++++ ENTRIES PROVIDED

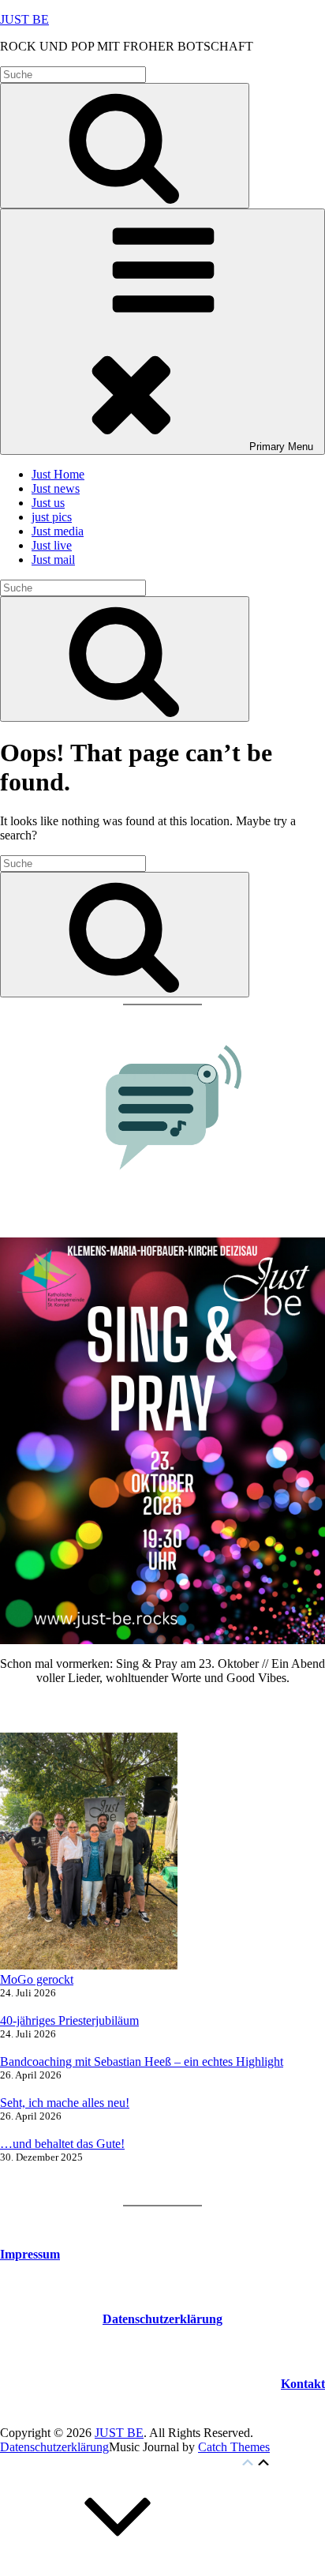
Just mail (53, 559)
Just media (58, 531)
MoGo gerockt (36, 1979)
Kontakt (303, 2383)
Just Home (58, 474)
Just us (48, 502)
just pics (52, 517)
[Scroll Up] (118, 2568)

++++++++

**REQUIRED ACTION:** Your copy should match the records word for word, with the pictures removed.

**TASK OUTPUT:**
Just mail (53, 559)
Just media (58, 531)
MoGo gerockt (36, 1979)
Kontakt (303, 2383)
Just Home (58, 474)
Just us (48, 502)
just pics (52, 517)
[Scroll Up] (118, 2568)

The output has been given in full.